The result is a surface-level understanding of databases.
“Look at email marketing. It’s typically not the CMO building these reach-outs, it’s the junior strategist,” said Emarsys’s Nance. “On the other side of a bad digital message is a piece of software and a 22-year-old dragging and dropping, basically guessing which customer set gets what.”
AI on the horizon
A slew of AI startups have popped up with different solutions for retailers. SupplyAI offers AI and machine learning tools that reduce return rates by making predictions based on prior consumer behavior and product performance. Propulse Analytics, launched by former Saks Fifth Avenue executive Eric Brassard, improves product recommendations online by taking customers’ personal tastes into account. Canadian retailer Frank & Oak reported seeing two times the conversion rate online after using the technology.
“Retailers are still scared to give away access to their data,” said Brassard. “It’s like showing your underwear. But they’re beginning to realize they need better personalization and recommendations, and that they’re not going to become specialists in big data.”

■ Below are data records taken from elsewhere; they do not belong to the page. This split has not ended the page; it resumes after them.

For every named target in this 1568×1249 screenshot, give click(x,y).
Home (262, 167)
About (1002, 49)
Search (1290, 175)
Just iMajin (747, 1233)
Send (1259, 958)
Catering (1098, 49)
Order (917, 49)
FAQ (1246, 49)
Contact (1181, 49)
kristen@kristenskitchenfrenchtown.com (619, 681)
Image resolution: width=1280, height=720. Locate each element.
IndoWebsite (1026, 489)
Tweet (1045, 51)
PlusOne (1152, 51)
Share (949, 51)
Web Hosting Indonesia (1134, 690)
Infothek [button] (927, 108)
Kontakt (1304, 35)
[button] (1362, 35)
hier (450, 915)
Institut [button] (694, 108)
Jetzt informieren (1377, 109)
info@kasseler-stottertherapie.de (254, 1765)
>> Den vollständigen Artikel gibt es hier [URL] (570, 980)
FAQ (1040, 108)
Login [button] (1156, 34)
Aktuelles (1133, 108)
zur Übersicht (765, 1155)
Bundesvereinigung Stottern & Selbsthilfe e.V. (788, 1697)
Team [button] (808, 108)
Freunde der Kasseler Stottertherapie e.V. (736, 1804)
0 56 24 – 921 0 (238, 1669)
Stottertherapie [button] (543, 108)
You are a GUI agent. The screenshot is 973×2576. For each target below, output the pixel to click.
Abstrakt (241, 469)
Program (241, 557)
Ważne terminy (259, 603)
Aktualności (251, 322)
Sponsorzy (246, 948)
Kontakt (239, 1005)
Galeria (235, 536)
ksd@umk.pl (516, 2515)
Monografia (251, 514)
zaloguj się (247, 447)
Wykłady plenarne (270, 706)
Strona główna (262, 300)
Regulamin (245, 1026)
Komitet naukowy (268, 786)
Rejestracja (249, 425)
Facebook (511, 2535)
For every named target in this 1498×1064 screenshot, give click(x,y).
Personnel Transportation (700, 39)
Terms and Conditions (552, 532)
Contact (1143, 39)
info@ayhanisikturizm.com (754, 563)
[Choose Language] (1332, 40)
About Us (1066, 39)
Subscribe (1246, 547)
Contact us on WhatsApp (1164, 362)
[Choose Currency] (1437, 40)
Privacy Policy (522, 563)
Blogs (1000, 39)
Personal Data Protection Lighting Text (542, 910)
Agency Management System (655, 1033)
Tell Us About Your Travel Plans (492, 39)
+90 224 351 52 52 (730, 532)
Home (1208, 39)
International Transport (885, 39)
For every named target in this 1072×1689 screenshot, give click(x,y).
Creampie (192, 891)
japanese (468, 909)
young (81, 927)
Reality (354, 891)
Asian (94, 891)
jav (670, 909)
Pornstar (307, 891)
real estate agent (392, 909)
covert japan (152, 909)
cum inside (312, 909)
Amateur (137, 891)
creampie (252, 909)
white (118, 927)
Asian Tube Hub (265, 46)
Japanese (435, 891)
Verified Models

Jarecke expects AI’s power to lie in its subtlety — like more appealing product recommendations — as it comes out of the gates. Consumers won’t be hit in the face with creepy personalization or wooed by the novelty of a Watson bot.
“AI can be used in a subtle way to optimize purchase flow, aid with efficiency and insights and offer more personalized experiences,” said Jarecke. “People often assume AI will just help the consumer. But on the administrative side, they’ll free up staff hours to relocate elsewhere.”
Courtney Connell, Cosabella’s marketing director, said she had a hard time letting go of old mindsets when first working with AI.
“As humans, we want to hold onto as much control as we can,” she said. “But this takes out the hands-on work and Excel spreadsheets that people hate doing. Once the fashion world understands that, we’ll get to a new phase.”